In the data below, find the line containing "You are a computer-use agent. 1362x646"; reproduce that line and all subsequent lines exactly, and nothing else.

============================================================

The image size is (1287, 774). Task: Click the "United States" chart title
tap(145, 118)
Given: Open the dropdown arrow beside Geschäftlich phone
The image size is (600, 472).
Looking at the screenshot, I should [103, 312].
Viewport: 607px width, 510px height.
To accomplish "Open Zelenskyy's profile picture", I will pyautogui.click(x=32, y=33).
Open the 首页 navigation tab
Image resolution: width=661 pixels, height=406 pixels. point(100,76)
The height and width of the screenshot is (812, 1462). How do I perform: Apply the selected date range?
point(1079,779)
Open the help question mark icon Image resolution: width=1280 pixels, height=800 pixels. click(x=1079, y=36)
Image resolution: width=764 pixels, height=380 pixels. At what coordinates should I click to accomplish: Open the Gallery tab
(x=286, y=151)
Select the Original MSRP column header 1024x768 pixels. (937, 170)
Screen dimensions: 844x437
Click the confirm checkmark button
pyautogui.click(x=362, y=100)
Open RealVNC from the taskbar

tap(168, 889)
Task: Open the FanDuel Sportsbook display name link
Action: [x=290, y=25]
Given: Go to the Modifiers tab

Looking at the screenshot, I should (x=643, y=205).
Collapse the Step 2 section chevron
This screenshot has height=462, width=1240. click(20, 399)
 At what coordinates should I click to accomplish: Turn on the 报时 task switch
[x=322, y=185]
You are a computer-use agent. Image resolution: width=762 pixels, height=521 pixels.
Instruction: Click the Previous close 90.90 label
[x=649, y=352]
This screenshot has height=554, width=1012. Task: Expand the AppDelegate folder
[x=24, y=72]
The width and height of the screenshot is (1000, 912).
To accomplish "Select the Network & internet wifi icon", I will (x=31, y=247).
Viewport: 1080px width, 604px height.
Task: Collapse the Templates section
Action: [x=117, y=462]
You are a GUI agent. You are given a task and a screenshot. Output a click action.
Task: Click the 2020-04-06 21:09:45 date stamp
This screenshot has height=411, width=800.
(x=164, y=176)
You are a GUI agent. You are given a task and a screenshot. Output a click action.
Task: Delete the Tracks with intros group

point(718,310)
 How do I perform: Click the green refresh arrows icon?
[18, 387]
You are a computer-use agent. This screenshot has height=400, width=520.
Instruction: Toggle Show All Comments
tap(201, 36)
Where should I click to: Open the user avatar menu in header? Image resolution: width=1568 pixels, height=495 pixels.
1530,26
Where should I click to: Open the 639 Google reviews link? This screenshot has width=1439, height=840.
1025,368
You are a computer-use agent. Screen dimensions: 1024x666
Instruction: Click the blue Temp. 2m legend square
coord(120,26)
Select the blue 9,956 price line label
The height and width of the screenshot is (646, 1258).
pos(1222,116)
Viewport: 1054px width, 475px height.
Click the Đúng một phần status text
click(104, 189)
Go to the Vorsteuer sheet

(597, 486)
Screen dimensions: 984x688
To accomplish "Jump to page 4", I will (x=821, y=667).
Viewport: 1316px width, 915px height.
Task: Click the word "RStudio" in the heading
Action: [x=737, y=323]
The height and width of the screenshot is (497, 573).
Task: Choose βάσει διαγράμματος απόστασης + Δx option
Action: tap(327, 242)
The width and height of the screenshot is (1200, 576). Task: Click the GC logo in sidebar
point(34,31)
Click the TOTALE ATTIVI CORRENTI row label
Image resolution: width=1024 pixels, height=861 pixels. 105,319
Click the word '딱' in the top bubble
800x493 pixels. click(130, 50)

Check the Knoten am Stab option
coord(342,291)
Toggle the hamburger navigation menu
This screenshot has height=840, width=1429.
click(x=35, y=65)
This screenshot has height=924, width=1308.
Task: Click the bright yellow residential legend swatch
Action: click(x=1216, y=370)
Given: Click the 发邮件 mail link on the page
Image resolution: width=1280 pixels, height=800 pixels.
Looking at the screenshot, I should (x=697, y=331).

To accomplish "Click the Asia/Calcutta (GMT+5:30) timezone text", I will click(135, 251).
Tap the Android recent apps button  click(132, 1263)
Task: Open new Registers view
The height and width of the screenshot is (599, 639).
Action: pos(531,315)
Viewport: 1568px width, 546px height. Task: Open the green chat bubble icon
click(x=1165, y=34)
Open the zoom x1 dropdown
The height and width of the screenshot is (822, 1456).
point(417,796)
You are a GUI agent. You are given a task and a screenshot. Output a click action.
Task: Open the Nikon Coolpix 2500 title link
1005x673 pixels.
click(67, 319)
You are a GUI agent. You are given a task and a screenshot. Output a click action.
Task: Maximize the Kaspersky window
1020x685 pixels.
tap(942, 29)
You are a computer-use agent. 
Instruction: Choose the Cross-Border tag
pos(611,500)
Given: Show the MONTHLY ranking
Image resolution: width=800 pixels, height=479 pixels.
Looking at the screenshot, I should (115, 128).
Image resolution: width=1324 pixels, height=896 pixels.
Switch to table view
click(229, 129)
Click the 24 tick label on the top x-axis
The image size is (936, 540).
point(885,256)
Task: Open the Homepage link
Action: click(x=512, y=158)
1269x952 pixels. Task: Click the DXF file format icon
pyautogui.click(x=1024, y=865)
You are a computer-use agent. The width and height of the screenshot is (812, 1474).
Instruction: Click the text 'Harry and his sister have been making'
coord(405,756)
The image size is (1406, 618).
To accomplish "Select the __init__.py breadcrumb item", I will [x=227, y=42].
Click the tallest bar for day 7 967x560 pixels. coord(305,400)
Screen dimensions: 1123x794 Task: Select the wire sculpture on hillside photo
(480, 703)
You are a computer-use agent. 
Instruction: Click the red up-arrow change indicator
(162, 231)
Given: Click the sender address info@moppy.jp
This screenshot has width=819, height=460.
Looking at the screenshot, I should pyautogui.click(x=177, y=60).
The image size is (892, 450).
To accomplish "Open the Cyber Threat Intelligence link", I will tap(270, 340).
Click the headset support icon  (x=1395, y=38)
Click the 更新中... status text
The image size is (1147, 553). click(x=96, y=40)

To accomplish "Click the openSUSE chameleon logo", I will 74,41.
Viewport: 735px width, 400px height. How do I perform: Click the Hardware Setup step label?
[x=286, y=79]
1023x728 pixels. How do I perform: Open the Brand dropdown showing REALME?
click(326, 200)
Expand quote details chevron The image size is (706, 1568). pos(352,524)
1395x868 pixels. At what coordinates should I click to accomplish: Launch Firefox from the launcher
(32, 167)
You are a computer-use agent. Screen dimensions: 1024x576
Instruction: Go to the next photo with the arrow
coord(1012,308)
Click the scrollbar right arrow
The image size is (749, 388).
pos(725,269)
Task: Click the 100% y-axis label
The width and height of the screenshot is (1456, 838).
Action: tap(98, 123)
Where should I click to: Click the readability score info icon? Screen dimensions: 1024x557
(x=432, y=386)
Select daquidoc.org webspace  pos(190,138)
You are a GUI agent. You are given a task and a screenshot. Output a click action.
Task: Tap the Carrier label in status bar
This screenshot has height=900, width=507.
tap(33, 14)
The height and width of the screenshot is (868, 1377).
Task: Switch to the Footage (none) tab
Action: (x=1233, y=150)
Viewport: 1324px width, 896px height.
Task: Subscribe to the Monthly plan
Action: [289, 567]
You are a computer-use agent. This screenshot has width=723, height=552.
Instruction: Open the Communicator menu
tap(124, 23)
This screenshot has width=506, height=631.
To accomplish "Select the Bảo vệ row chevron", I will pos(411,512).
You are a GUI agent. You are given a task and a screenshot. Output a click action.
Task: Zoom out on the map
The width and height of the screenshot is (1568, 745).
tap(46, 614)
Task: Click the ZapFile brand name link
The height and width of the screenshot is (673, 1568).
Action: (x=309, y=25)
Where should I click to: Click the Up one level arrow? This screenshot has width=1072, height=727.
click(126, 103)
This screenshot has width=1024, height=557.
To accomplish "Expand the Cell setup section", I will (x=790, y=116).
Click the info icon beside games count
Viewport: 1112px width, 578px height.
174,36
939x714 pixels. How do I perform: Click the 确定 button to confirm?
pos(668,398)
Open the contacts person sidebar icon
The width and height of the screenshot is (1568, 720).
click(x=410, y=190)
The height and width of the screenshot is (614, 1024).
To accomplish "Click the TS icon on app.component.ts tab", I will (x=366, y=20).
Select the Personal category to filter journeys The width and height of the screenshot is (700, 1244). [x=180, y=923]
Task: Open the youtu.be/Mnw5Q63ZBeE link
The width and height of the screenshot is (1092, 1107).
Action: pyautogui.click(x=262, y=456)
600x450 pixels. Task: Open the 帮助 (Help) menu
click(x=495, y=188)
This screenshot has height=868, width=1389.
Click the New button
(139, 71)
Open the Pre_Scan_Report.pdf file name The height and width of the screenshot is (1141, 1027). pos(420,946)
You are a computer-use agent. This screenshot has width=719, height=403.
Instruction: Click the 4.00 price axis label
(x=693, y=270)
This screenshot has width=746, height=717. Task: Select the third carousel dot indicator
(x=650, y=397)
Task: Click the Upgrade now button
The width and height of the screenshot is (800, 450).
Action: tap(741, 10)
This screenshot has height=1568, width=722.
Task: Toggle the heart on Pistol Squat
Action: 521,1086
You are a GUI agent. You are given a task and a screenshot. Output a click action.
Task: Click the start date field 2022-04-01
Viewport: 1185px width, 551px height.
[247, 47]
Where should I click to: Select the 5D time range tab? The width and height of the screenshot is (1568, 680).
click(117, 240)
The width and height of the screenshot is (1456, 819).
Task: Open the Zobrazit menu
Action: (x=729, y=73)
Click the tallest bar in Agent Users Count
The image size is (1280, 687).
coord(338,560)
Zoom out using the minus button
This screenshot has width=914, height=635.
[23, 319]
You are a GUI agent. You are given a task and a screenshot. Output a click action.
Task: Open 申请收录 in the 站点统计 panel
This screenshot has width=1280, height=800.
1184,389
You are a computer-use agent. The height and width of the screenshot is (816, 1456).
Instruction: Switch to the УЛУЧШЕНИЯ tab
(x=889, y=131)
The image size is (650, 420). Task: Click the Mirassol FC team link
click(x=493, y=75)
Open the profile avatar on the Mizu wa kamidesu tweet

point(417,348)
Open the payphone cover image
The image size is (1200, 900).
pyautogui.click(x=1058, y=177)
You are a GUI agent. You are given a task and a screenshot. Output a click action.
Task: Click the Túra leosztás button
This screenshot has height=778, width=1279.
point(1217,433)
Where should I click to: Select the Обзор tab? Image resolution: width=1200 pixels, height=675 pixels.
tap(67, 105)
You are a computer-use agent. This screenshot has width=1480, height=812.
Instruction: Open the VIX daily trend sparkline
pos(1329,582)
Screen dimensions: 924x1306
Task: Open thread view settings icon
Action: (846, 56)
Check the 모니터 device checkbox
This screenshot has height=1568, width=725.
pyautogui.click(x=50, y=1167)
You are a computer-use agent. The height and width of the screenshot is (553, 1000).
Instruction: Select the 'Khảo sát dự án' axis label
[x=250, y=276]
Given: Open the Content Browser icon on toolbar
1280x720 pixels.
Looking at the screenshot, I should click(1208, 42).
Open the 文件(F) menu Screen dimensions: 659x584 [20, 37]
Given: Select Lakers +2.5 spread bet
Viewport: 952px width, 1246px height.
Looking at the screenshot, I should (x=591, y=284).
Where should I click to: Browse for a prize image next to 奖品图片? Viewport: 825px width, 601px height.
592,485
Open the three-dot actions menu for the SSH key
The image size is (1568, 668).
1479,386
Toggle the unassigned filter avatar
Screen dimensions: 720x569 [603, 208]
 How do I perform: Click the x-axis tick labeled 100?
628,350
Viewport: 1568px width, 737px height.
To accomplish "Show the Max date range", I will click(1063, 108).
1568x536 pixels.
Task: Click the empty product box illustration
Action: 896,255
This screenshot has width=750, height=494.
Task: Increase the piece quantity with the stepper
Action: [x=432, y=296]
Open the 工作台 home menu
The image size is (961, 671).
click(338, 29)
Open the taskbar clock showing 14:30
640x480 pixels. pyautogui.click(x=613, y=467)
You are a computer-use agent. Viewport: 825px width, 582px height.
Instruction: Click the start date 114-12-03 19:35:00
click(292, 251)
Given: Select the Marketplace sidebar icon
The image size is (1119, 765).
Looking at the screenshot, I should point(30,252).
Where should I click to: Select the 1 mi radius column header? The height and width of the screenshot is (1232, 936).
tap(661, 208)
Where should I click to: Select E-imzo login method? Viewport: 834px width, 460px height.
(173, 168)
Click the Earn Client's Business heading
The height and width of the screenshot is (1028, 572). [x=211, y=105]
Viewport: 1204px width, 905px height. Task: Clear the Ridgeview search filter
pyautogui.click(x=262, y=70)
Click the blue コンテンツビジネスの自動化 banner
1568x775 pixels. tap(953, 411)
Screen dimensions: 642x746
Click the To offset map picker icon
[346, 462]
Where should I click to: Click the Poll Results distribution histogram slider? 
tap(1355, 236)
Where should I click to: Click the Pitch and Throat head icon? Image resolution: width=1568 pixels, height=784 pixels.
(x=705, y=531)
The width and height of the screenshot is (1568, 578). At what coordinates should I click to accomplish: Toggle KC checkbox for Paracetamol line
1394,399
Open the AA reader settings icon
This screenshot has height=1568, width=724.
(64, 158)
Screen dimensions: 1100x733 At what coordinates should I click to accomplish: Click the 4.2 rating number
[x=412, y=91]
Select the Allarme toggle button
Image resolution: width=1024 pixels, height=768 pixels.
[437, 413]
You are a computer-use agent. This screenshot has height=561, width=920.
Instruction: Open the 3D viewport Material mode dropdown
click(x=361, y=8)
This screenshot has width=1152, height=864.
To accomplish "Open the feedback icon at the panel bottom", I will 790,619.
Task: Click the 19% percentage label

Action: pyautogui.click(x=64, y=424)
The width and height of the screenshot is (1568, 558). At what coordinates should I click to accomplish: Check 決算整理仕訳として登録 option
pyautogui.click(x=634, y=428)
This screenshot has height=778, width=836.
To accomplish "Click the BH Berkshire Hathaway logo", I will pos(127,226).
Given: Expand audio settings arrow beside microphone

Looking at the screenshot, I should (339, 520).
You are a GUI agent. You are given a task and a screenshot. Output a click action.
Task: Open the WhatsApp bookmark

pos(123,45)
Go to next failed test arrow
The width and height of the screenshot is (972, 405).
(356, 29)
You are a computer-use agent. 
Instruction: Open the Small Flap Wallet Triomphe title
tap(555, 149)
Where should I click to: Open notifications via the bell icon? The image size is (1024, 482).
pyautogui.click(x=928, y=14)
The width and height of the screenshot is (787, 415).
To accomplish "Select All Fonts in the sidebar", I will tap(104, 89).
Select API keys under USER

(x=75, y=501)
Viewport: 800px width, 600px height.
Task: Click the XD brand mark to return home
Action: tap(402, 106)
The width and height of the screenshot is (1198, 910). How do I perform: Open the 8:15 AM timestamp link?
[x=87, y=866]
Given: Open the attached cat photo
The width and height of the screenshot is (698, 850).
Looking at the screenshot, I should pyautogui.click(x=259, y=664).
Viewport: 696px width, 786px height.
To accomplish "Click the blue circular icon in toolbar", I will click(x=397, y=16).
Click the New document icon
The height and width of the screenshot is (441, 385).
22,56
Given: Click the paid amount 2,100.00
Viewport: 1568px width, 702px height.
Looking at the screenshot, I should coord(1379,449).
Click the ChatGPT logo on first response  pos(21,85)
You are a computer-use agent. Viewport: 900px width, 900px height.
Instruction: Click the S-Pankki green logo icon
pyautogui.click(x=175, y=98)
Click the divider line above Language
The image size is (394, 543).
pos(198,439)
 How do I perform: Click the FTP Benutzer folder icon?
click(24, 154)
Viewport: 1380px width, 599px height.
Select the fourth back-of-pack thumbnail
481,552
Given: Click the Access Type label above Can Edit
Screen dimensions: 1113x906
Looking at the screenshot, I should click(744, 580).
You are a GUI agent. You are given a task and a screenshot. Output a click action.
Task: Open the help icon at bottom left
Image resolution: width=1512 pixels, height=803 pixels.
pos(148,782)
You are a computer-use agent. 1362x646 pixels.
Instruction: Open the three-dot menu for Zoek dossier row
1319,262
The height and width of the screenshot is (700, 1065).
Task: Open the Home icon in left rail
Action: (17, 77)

============================================================

**Completed task:**
You are a computer-use agent. 1362x646 pixels.
Instruction: Open the three-dot menu for Zoek dossier row
1319,262
The height and width of the screenshot is (700, 1065).
Task: Open the Home icon in left rail
Action: (17, 77)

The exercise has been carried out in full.